Posted on September 1, 2019  ekurd – HEWLÊR-Erbil, Iraq’s Kurdistan region,— Iraqi Kurdistan Regional Government (KRG) released a statement on Sunday denying claims that Israel is operating a military base in Erbil, saying that they are “an attempt to mislead.”

“Everything in these claims are baseless and without fact. It is just a worthless political excuse and their aim is to divert and change the truth for personal [political] profit,” the KRG statement said.

The statement came after some of the Iraqi media outlets ran stories alleging that Israel had a military base in Erbil.
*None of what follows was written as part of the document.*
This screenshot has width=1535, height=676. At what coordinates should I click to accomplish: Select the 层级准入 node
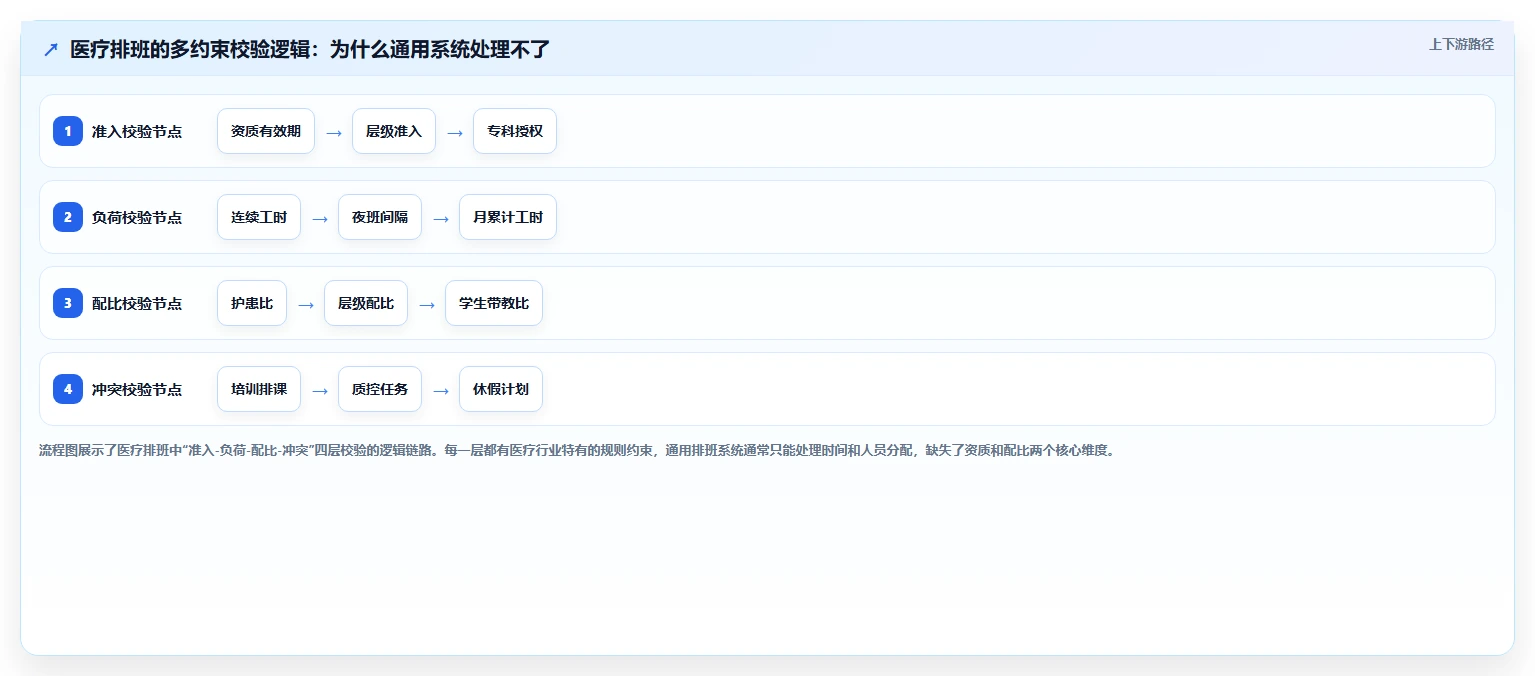click(394, 131)
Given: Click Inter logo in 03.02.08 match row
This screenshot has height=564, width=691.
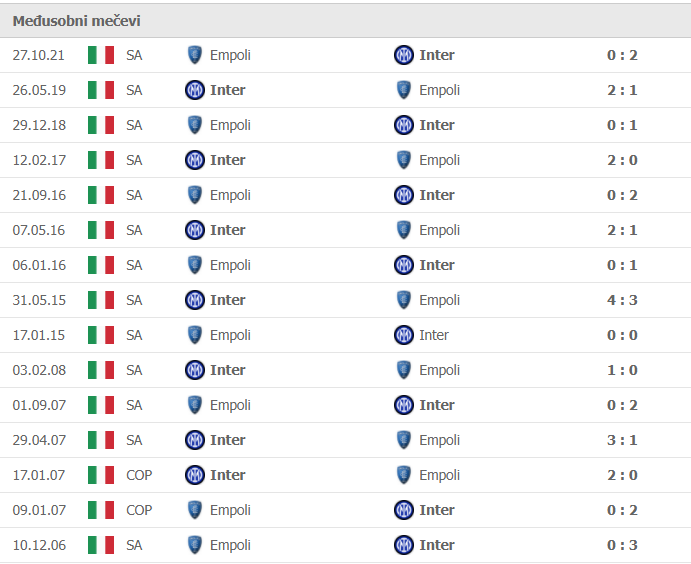Looking at the screenshot, I should (195, 370).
The claims come after several weeks of speculation over whether Israel was responsible for a number of so-far unexplained explosions at facilities belonging to the Shiite Popular Mobilization Forces (PMF), an umbrella organization for a number of largely Shia militias.
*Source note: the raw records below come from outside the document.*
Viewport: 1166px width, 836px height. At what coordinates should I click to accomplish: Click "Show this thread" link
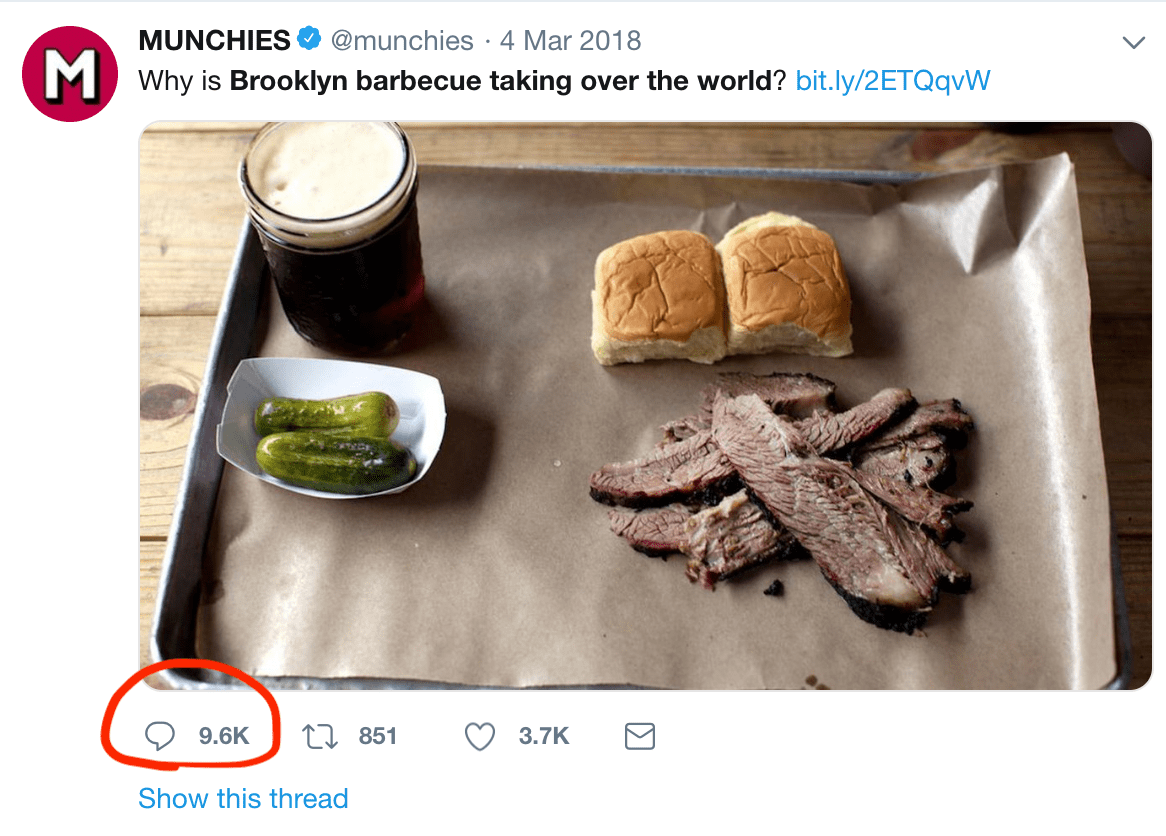tap(243, 798)
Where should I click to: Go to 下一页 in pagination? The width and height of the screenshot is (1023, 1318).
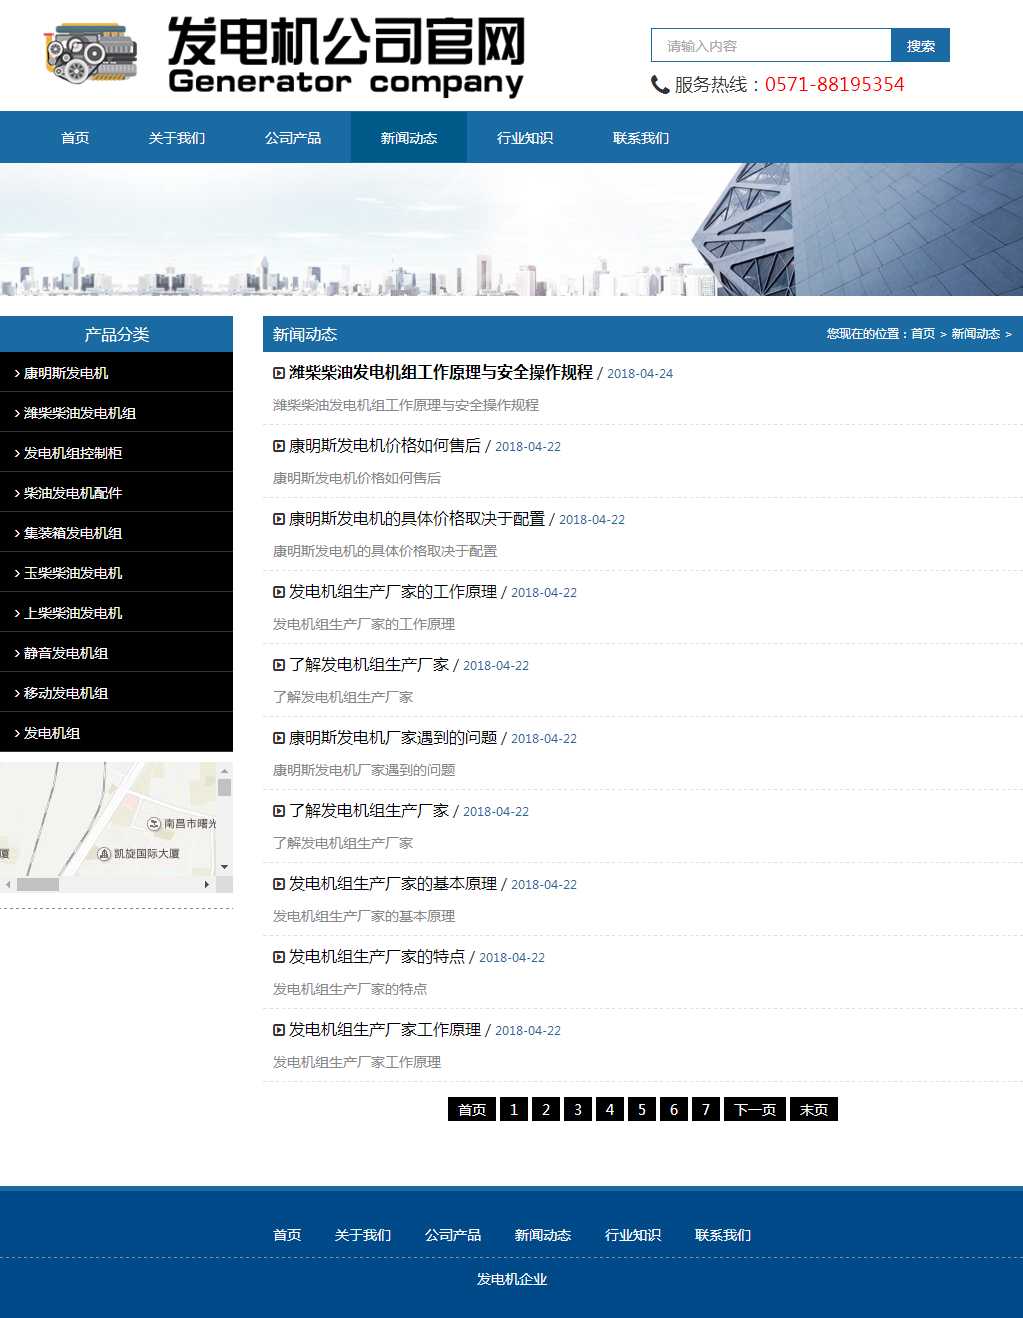(755, 1109)
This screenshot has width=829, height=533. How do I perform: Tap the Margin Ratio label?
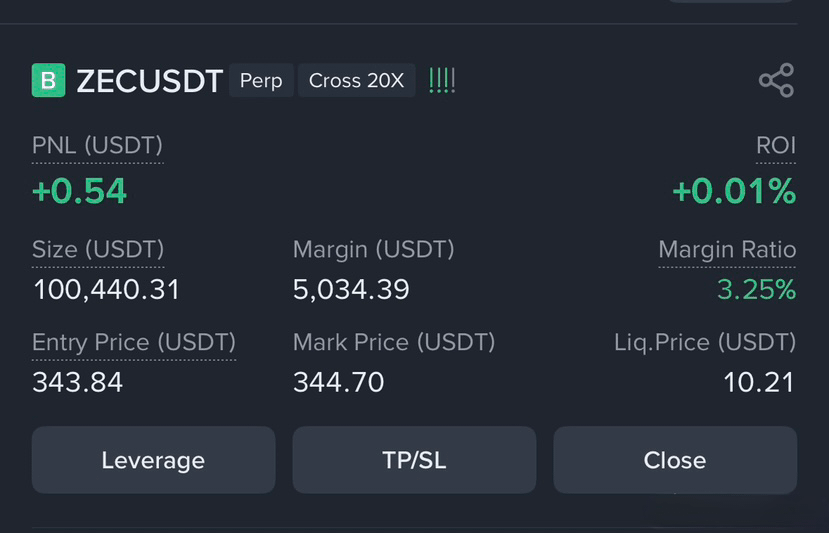tap(727, 249)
The US and others have raised concerns about the level of Iranian influence over some of the groups.

PMF leaders have blamed Israel and the United States for at least some of the attacks, but no physical evidence, such as missile remnants, have been produced. The Pentagon has denied any involvement.

Israeli Prime Minister Benjamin Netanyahu, however, has done little to tamp down speculation that Israel is responsible.

Netanyahu has backed Kurdish independence from Iraq in the past, notably in the run up to the Iraqi Kurdistan’s controversial and ill-fated referendum in 2017. However, regional antipathy against Israel makes any significant, public ties with Erbil impossible.

Iraq does not diplomatically recognize Israel.

Comments earlier this year by Iraqi ambassador to the US Fareed Yasseen seen by some as supportive of establishing a relationship between Baghdad and Tel Aviv were quickly walked back by the Ministry of Foreign Affairs.

In 2017 the official representative of the Jewish community announced that they have suspended their representation at Iraq’s Kurdistan Regional Government’s Ministry of Religious Affairs indefinitely for “some reasons” without giving any further details.

The Jewish representation was opened in 2015 after the Kurdish parliament passed a law officially recognizing the Jewish community with full ethno-religious rights, along other minority religions.

In 2016 Iraqi Kurds held a funeral for Shimon Peres, former President and Prime Minister of Israel, in a show of respect for his support for Kurds.

There are a large number of Kurdish Jews in the Kurdistan Region who mostly live in Duhok, Erbil, and Sulaimani provinces.

Iraqi Kurdistan does have a warmer history with the Jewish state. Many of the current Kurdish leaders have visited Israel in past decades.

Israel has a longstanding relationship with the Kurdish people. In the early 1960’s, Mustafa Barzani and his Peshmerga fighters received training and support in the Jewish State.

The creation of Israel and the rise of Arab nationalism in the mid-twentieth century dramatically altered the situation, spurring most of Kurdistan’s Jews to leave.